- WHAT NEEDS TO BE DONE:
Copy the following records line for line, exactly as they appear, without changing anything.

- DATA EXTRACT:
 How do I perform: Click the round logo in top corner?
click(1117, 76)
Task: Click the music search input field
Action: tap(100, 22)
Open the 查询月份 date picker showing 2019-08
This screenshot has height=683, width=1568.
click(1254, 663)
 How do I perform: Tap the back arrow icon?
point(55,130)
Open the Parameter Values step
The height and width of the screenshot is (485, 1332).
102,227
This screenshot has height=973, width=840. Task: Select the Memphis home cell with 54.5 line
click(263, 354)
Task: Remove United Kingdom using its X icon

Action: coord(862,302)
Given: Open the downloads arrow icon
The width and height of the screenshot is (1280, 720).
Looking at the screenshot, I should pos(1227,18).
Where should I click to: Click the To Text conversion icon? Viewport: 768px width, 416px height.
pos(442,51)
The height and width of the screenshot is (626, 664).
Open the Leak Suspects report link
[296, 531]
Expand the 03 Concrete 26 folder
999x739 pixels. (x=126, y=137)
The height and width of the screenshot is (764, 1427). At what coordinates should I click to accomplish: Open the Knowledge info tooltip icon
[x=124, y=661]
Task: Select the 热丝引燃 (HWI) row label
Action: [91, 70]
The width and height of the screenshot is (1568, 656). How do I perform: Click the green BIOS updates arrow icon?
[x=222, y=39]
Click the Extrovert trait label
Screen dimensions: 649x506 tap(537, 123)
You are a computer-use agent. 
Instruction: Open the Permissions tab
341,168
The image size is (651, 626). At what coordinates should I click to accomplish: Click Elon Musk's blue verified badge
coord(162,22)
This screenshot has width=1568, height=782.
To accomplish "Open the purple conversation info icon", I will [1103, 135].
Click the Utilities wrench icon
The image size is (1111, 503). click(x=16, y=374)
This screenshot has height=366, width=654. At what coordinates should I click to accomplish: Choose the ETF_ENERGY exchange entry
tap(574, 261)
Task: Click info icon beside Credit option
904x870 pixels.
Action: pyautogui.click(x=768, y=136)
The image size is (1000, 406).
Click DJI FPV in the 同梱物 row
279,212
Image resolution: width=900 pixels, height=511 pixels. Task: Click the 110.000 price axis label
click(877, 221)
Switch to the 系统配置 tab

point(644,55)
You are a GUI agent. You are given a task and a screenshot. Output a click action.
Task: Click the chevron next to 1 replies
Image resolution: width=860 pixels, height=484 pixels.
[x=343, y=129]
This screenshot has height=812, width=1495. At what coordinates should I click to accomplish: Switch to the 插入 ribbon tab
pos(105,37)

- THE ANSWER:
 How do I perform: Click the round logo in top corner?
click(1117, 76)
Task: Click the music search input field
Action: tap(100, 22)
Open the 查询月份 date picker showing 2019-08
This screenshot has height=683, width=1568.
click(1254, 663)
 How do I perform: Tap the back arrow icon?
point(55,130)
Open the Parameter Values step
The height and width of the screenshot is (485, 1332).
102,227
This screenshot has height=973, width=840. Task: Select the Memphis home cell with 54.5 line
click(263, 354)
Task: Remove United Kingdom using its X icon

Action: coord(862,302)
Given: Open the downloads arrow icon
The width and height of the screenshot is (1280, 720).
Looking at the screenshot, I should pos(1227,18).
Where should I click to: Click the To Text conversion icon? Viewport: 768px width, 416px height.
pos(442,51)
The height and width of the screenshot is (626, 664).
Open the Leak Suspects report link
[296, 531]
Expand the 03 Concrete 26 folder
999x739 pixels. (x=126, y=137)
The height and width of the screenshot is (764, 1427). At what coordinates should I click to accomplish: Open the Knowledge info tooltip icon
[x=124, y=661]
Task: Select the 热丝引燃 (HWI) row label
Action: [91, 70]
The width and height of the screenshot is (1568, 656). How do I perform: Click the green BIOS updates arrow icon?
[x=222, y=39]
Click the Extrovert trait label
Screen dimensions: 649x506 tap(537, 123)
You are a computer-use agent. 
Instruction: Open the Permissions tab
341,168
The image size is (651, 626). At what coordinates should I click to accomplish: Click Elon Musk's blue verified badge
coord(162,22)
This screenshot has width=1568, height=782.
To accomplish "Open the purple conversation info icon", I will [1103, 135].
Click the Utilities wrench icon
The image size is (1111, 503). click(x=16, y=374)
This screenshot has height=366, width=654. At what coordinates should I click to accomplish: Choose the ETF_ENERGY exchange entry
tap(574, 261)
Task: Click info icon beside Credit option
904x870 pixels.
Action: pyautogui.click(x=768, y=136)
The image size is (1000, 406).
Click DJI FPV in the 同梱物 row
279,212
Image resolution: width=900 pixels, height=511 pixels. Task: Click the 110.000 price axis label
click(877, 221)
Switch to the 系统配置 tab

point(644,55)
You are a GUI agent. You are given a task and a screenshot. Output a click action.
Task: Click the chevron next to 1 replies
Image resolution: width=860 pixels, height=484 pixels.
[x=343, y=129]
This screenshot has height=812, width=1495. At what coordinates should I click to accomplish: Switch to the 插入 ribbon tab
pos(105,37)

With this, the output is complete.